Dan hati Hesty lega, ketika istri Pak Bermawi mengatakan; “Soal uang muka rumahmu itu . . . tidak perlu buru-buru kamu kembalikan. Tenangkanlah dulu pikiran dan jaga kesehatanmu . . .” begitu sejuk kata-kata itu dalam hatinya. Dalam diri perempuan, di samping ada sisi kekurangan, ternyata banyak pula kelebihannya. Demikian Hesty melihat istri Pak Bermawi.
Mesin mobil sudah dihidupkan Mang Kardi. Hesty dan putrinya, Ratri, baru saja masuk ke jok belakang. Ketika Nana menutupkan pintu mobil untuk mereka, saat itu pula tiba-tiba muncul sebuah mobil sedan khas kepolisian. Tentu saja Hesty kaget, ada gerangan apa ini?
Dua orang polisi turun dari mobil itu, berpakaian lengkap kedinasan. Lalu disusul, keluar lagi dua pria berpakaian publik. Dari dalam mobil Hesty mengawasi, ia belum keluar. Kedua polisi tadi mendekati Nana. Setelah itu, Nana sedikit bergegas mendekati Hesty, yang masih di dalam mobil. Rupanya memang Hesty-lah yang ingin mereka temui.
Hesty lalu keluar dari mobil. Betapa kagetnya ia, salah seorang pria yang berpakaian publik tadi, tidak lain dan tidak bukan adalah mantan majikannya, yaitu Mulyadi,MBA. Cepat ia membuang muka, dan berusaha menyembunyikan perasaannya, seolah ia tidak mengenal pria yang pernah menyakiti hatinya itu. Wajah Mulyadi tampak lesu dan sulit sekali mendongakkan wajahnya. Seolah tulang penghubung tengkoraknya patah. Ada apa ini, bisiknya dalam hati. Mengapa polisi membawa pria brengsek ini?

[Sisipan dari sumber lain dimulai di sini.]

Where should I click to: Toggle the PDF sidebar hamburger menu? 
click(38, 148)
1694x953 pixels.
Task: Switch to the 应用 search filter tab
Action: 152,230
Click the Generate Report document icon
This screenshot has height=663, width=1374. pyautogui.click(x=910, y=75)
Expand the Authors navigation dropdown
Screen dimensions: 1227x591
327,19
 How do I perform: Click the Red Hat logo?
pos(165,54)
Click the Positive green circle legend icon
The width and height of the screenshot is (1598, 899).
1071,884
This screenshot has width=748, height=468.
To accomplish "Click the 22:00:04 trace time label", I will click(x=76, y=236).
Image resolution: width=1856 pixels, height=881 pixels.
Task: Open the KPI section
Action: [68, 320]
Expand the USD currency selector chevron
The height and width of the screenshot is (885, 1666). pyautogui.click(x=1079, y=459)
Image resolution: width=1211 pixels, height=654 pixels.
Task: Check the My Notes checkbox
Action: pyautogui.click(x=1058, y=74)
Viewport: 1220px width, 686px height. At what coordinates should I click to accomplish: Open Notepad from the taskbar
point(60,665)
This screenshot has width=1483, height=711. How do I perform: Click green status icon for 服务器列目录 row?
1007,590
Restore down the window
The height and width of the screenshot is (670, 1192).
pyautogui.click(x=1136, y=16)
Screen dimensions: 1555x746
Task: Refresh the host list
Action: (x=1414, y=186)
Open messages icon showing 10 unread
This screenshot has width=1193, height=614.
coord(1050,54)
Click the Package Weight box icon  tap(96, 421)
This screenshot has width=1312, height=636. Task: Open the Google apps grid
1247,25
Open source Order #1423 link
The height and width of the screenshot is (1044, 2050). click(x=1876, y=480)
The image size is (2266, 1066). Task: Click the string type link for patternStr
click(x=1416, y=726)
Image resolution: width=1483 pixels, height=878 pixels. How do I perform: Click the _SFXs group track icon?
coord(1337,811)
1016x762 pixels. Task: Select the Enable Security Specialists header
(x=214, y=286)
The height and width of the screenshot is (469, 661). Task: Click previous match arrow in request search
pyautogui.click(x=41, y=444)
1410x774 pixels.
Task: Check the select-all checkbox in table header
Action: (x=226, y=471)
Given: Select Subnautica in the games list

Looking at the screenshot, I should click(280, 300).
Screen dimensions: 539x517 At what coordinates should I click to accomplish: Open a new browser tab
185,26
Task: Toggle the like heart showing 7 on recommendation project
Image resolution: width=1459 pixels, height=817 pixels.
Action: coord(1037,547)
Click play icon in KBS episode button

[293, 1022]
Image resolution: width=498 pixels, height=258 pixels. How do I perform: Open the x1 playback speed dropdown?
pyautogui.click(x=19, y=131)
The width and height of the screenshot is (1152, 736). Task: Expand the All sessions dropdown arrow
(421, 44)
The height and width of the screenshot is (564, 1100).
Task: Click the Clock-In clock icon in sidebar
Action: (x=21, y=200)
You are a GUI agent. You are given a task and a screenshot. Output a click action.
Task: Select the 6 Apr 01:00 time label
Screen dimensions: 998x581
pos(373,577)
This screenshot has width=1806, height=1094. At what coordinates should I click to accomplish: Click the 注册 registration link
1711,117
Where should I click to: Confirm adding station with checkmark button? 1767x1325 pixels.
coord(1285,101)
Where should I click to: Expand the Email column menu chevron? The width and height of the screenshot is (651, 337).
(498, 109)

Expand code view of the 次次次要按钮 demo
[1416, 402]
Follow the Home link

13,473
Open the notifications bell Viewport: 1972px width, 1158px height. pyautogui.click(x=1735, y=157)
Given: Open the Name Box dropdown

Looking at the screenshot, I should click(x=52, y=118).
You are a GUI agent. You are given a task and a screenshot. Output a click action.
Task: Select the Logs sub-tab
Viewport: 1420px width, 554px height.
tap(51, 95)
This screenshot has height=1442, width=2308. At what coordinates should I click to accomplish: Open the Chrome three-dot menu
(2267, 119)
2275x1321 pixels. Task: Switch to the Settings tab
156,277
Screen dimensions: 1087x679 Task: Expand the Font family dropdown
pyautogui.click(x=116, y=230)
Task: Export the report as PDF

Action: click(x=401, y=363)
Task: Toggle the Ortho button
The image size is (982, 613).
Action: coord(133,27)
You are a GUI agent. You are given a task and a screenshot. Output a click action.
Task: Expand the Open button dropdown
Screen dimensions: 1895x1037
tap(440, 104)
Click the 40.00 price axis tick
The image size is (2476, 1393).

“Bu Hesty, kami datang kemari ingin konfirmasi . . . “ salah seorang anggota polisi itu membuka pembicaraan.
“Iya, Pak, ada apa Pak?” Tanya Hesty setengah heran.
“Apa betul Bu Hesty kenal dengan Bapak ini?” polisi menunjuk Mulyadi di sampingnya. Hesty menoleh sejenak ke arah Mulyadi, dengan ekspresi tidak tahu sama sekali. Berhasil sekali ia memainkan perannya di hadapan dua orang berseragam polisi itu. Mulyadi terpojok. Tak sepatah pun kata yang keluar dari mulutnya.
“Tidak, Pak! Kenapa Pak?” Rasa heran Hesty bertambah-tambah. Lalu polisi menceritakan kepadanya, bahwa kasus tabrak lari yang menimpa Edo itu adalah sopirnya Mulyadi, yang kini sedang ditahan oleh pihak kepolisian. Takjim Hesty mendengar polisi tersebut.
Seingatnya, Mulyadi tidak memiliki sopir, ia sendirilah yang selalu menyetir kemana-mana. Ia yakin hari itu, Mulyadi sengaja menyewa seseorang untuk menabrak suaminya. Alangkah kejamnya pria ini, pikirnya. Mulyadi pasti berharap dengan tewasnya Edo dalam ‘kecelakaan’ itu, lalu Hesty akan sekonyong-konyong menyerahkan hidup dan nasibnya pada Mulyadi. Mantan majikannya itu tidak menyadari, bahwa perbuatannya konyol, melanggar hukum, dan itu teramat sulit dimaafkan.
Setelah mendengar cerita polisi itu, tiba-tiba Hesty merasa mual, dan hampir saja seluruh isi lambungnya ia muntahkan ke hadapan Mulyadi.
“Maksud kedatangan Pak Mulyadi ini, pertama ingin meminta maaf secara pribadi kepada Bu Hesty. Kemudian Beliau ingin sekedar menyumbang dana bantuan atas terjadinya musibah itu” sambung polisi itu lagi.